__The task__:
An unaltered copy of every line below is the expected output.
[Record set]
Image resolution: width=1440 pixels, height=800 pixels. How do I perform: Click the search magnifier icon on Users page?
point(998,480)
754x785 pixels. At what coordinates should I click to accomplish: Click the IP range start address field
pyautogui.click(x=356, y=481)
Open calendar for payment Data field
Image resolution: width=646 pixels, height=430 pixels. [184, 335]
[/Record set]
__Result of the task__:
Image resolution: width=1440 pixels, height=800 pixels. How do I perform: Click the search magnifier icon on Users page?
point(998,480)
754x785 pixels. At what coordinates should I click to accomplish: Click the IP range start address field
pyautogui.click(x=356, y=481)
Open calendar for payment Data field
Image resolution: width=646 pixels, height=430 pixels. [184, 335]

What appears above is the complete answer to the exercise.